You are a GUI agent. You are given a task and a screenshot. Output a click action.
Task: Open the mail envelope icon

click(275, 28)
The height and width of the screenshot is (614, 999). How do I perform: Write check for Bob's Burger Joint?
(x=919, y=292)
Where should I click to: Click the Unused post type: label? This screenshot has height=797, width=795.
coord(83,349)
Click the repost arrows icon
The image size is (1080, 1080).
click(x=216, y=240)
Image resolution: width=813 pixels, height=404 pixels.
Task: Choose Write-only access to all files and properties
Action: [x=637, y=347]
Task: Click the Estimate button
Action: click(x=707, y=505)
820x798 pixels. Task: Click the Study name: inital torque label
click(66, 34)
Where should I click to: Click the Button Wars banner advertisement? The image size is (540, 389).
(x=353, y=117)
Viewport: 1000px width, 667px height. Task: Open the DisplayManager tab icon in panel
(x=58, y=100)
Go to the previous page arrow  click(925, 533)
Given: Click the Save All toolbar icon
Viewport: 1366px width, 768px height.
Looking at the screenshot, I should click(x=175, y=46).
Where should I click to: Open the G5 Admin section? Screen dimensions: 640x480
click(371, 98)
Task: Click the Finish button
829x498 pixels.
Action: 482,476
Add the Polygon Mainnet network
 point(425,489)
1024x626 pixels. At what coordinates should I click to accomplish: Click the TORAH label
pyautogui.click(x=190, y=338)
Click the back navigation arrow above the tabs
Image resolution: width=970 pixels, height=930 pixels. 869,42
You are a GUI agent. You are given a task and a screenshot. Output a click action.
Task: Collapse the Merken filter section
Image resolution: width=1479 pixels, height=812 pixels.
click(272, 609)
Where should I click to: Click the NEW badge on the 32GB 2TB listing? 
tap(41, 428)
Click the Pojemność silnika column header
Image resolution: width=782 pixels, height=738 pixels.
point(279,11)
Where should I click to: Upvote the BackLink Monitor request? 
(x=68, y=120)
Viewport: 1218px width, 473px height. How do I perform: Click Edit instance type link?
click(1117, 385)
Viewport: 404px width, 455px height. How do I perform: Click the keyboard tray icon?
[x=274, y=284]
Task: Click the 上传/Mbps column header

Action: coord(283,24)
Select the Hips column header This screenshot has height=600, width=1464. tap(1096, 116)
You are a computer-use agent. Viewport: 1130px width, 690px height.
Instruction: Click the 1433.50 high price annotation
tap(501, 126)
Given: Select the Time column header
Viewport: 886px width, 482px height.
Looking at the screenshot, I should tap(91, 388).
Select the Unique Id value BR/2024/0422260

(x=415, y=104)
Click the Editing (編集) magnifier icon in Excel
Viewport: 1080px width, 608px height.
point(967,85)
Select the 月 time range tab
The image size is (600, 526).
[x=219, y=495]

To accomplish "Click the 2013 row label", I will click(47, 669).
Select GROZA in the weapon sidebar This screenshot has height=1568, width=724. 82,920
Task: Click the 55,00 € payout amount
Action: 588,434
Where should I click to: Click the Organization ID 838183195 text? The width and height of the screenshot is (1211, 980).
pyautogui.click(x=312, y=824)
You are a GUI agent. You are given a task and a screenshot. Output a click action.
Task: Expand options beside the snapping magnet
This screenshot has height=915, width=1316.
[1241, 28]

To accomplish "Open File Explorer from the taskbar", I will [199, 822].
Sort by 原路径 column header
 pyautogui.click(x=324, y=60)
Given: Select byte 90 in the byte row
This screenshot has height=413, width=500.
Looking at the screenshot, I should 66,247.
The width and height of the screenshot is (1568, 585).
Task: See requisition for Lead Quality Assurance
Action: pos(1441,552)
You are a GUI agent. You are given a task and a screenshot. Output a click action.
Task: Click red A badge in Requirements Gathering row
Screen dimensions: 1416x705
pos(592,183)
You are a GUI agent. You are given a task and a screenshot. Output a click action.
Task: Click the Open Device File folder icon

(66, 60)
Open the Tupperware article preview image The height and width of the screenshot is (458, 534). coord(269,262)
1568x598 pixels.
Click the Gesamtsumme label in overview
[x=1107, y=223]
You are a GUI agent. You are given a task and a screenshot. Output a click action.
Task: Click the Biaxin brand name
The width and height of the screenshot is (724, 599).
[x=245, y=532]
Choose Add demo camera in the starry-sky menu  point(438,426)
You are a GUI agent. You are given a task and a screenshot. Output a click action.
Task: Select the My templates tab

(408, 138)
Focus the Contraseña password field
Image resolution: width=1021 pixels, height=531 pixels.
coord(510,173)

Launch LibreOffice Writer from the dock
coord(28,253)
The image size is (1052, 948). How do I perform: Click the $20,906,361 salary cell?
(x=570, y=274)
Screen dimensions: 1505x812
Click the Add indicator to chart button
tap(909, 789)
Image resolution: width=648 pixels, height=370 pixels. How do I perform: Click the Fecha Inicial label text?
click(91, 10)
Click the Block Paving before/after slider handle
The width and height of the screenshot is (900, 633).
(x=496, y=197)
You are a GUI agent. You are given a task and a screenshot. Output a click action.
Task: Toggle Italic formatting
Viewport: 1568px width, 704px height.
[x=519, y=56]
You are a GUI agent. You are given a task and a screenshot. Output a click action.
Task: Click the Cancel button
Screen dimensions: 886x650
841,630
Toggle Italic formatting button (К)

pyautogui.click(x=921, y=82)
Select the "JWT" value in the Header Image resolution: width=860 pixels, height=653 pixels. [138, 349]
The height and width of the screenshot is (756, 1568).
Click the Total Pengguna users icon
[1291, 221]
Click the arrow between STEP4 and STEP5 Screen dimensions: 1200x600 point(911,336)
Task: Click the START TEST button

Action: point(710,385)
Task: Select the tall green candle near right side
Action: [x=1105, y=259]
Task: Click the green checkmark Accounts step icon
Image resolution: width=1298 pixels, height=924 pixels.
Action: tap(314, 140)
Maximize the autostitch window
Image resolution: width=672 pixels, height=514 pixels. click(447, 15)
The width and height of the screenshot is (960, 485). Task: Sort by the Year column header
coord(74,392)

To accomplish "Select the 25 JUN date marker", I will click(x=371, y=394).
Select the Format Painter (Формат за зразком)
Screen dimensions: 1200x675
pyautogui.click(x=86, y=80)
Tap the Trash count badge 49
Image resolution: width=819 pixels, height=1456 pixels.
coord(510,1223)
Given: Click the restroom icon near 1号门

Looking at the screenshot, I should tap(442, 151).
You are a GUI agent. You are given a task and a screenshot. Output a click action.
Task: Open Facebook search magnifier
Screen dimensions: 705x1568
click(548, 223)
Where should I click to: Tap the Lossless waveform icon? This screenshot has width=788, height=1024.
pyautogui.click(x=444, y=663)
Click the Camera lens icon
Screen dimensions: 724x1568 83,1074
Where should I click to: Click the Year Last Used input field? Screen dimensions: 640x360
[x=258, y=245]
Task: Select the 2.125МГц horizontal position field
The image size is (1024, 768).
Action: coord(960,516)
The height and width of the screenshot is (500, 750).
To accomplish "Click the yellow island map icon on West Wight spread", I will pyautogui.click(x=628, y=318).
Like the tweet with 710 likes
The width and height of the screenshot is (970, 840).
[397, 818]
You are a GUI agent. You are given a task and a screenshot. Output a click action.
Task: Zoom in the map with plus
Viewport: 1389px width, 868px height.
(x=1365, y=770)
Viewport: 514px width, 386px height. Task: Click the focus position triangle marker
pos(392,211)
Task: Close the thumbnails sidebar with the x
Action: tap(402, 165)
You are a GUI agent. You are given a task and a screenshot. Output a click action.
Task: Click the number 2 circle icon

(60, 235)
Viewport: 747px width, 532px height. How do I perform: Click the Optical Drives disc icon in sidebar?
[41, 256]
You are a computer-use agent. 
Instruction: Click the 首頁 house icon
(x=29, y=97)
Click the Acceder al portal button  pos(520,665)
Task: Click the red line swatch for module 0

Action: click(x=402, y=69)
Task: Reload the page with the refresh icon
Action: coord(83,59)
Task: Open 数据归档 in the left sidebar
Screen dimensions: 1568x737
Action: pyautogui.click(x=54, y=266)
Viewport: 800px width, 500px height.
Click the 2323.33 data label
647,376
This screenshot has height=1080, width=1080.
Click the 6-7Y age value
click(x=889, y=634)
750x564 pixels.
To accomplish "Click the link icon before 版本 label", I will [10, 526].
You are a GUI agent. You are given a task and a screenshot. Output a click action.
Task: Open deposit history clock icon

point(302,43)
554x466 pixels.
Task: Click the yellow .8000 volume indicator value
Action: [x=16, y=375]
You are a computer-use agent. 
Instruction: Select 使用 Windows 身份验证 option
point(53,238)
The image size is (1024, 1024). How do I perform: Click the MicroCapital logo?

*****

TASK ITEM: What you retype should run from the first line of the entries above through the line containing "Click the repost arrows icon", exactly and in full.

TASK ANSWER:
You are a GUI agent. You are given a task and a screenshot. Output a click action.
Task: Open the mail envelope icon

click(275, 28)
The height and width of the screenshot is (614, 999). How do I perform: Write check for Bob's Burger Joint?
(x=919, y=292)
Where should I click to: Click the Unused post type: label? This screenshot has height=797, width=795.
coord(83,349)
Click the repost arrows icon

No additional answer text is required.